A validation set comprised of 5532 scaffold-decoration tuples was extracted by removing all tuples with five randomly selected scaffolds (Fig. 4) alongside all tuples obtained from any of the 152 molecules with those scaffolds. The five selected scaffolds were then decorated multiple times with the multi-step decorator model, yielding a total of 14,300 unique molecules, which included 63 (41.4%) molecules present in the validation set (Table 1). Moreover, the model was able to decorate the scaffolds in many more ways and generate thousands of molecules. Most of these were predicted active by an activity prediction model (APM), which was trained from a larger set of DRD2 active and inactive molecules (see “Methods”). Next, randomly generated decoys were sampled for each scaffold. These decoys were obtained from decorating each scaffold with drug-like fragments from ChEMBL, maintaining the same molecular weight distribution as the training set. For each scaffold, as many decorators were generated as times the scaffold decorator model was sampled (Additional file 2: Table S2 for the exact numbers). Results showed that the percent of predicted active molecules was always lower than that obtained from the decorated molecules (Table 1, left). Furthermore, the same decoy generation procedure was done this time using decorations from the training set and, even though there was a higher percentage of predicted active molecules compared to the ChEMBL decoys, it was lower than the one from the set obtained with the decorator model (Table 1, right). A comparison of the generated decoys and decorated molecules was also carried out and showed that the overlap between the decoy sets and the generated molecules was minimal (Additional file 2: Table S2). Specifically, the ChEMBL decoys had no overlap whatsoever in scaffolds (3), (4), and (5) and just nine molecules in total for the other two scaffolds. The overlaps with the DRD2 decoys were slightly higher, but only 31 molecules (0.2% of all generated molecules) among all scaffolds. Lastly, there was a substantial difference in the number of decorations sampled with each scaffold: in scaffolds (4) and (5), less than a thousand different molecules were obtained, whereas in (1), (2) and especially (3) many more molecules were generated.

Fig. 4
figure 4

Five scaffolds only present in the validation set of the scaffold decorator model

Table 1 Results from the decoration process of the DRD2 molecules on the five validation set scaffolds

Generating molecules from new scaffolds

The complete generative process, as shown in Fig. 1, was performed by first obtaining five diverse scaffolds not present in the DRD2 dataset (non-dataset scaffolds) (Fig. 5). They were sampled from a molecular generative model trained with the scaffolds from the training set (see “Methods”) and were then decorated multiple times using the multi-step scaffold decorator model. Results showed that the ratio of generated molecules predicted as active is generally very high, going from 45.4 to 98.9% (Table 2). But most importantly, the decorator molecules always had a higher ratio of predicted active molecules than both the ChEMBL and training set decoy sets. Notice that the more complete a scaffold is, the higher the number of predicted active decoys appear. This particularity is noticeable in scaffolds (6), (8), and especially (10) and may point to applicability domain limitations of the APM. Moreover, the absolute number of different molecules decorated varied greatly among scaffolds, and the total number of molecules (26,140) was approximately two times greater than that of the previous section, possibly because the model had less information from the scaffolds and was less focused. Lastly, the overlap between the decoys and the generated molecules was also calculated and yielded higher results to those in the previous section (Additional file 2: Table S3). A total of 167 molecules (0.6% of all generated molecules) were also ChEMBL decoys, and 411 molecules (1.6% of all generated molecules) were also training set decoys.

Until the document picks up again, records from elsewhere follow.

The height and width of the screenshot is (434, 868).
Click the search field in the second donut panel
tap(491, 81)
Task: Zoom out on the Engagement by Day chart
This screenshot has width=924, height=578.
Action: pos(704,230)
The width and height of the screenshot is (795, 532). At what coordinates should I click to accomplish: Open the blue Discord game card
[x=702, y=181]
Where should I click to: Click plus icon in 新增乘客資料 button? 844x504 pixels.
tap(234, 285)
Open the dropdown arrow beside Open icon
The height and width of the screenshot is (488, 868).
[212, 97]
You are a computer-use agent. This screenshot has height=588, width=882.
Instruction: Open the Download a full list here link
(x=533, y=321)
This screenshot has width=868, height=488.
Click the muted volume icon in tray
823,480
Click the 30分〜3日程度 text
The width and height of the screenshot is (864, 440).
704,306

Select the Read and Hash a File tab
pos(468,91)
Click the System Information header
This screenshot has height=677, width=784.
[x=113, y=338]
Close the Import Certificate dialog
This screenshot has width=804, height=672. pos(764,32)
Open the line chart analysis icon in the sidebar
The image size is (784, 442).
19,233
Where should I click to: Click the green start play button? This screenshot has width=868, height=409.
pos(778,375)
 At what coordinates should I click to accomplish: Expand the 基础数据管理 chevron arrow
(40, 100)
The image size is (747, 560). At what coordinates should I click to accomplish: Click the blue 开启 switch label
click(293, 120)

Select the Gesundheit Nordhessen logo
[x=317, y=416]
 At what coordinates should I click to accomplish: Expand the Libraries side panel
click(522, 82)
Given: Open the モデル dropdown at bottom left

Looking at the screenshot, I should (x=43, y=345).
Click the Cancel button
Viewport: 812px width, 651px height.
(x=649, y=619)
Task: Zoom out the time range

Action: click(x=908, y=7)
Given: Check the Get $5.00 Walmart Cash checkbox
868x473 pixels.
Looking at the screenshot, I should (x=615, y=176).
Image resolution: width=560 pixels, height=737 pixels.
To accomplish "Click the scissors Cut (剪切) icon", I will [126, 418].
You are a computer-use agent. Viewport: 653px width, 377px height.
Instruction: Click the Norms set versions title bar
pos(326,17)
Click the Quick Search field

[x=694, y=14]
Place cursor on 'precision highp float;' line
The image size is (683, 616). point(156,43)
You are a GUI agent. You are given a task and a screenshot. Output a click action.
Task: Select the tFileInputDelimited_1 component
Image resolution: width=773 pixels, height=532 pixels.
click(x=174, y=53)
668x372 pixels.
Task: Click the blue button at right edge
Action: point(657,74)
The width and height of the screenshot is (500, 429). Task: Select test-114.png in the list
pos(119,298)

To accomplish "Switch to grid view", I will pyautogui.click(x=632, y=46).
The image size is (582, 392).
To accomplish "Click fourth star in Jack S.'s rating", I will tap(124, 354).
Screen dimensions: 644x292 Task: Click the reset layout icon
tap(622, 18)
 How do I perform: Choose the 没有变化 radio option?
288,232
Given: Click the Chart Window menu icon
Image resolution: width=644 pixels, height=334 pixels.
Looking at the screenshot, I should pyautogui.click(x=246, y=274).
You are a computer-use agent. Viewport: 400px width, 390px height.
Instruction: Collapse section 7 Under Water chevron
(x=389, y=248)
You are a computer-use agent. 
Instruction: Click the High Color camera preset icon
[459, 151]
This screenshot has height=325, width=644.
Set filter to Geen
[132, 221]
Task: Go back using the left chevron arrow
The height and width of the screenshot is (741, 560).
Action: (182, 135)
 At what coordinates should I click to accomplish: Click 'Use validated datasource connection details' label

Table 2 Results of the decoration for each of the non-dataset scaffolds
Fig. 5
figure 5

Five scaffolds generated from a scaffold generative model (non-dataset scaffolds, see “Methods” for more information)

Decorating scaffolds in one step

A decorator model that decorated all attachment points in a single step was also trained with the same hyperparameter configuration, training, and validation sets as the previous one. Results showed that the single-step architecture model was able to generate 90 out of 152 molecules (59.2%) from the validation set. This result, although better than the multi-step model, must be understood with care. A comparison between the multi-step and single-step models must be made in relative terms, as the nature of the multi-step architecture sampling process does not allow controlling how many molecules are going to be sampled. On the other hand, the decorator showed an overall lower percent of predicted active molecules in the APM benchmark for all validation set scaffolds (Fig. 6, Additional file 2: Table S1 for all data). When being decorated with the non-dataset scaffolds (6) to (10), the results showed a similar trend (Additional file 2: Figure S4 for all data). The number of molecules obtained was more than eight times higher when decorating scaffolds (1) to (5) (100,685 molecules) and around three times higher when decorating the non-dataset scaffolds (6)–(10) (78,681 molecules). These results were highly influenced by the sampling procedure used in both models, but also indicated that the single-step model was less focused and was able to generate more diversity.

Fig. 6
figure 6

Bar plots comparing the multi-step (blue) and single-step (orange) decorator models for all 10 scaffolds (left, validation set; right, non-dataset. a Plot of the  % DRD2 predicted actives. b Plot of the number of generated molecules. Notice that the y-axis is logarithmic

Analysis of the generated molecular diversity

The diversity of the decorated molecules for each scaffold in both decorator architectures was analyzed in two ways. Firstly, four plots of the molecular weight, cLogP, Synthetic Accessibility (SA) Score, and Quantitative Estimate of Drug-likeness (QED) were calculated on even samples of molecules from the training set, generated molecules from both scaffold sets and both decoy sets (Additional file 2: Figures S1 and S2). These plots showed that the molecules generated with decorator models tended to follow more the training set distribution than the decoys. This effect was especially noticeable on the cLogP and the SA Score, and slightly less in the QED plot. The molecular weight distributions of all subsets were similar, except that of the non-dataset scaffolds of the single-step decorator architecture.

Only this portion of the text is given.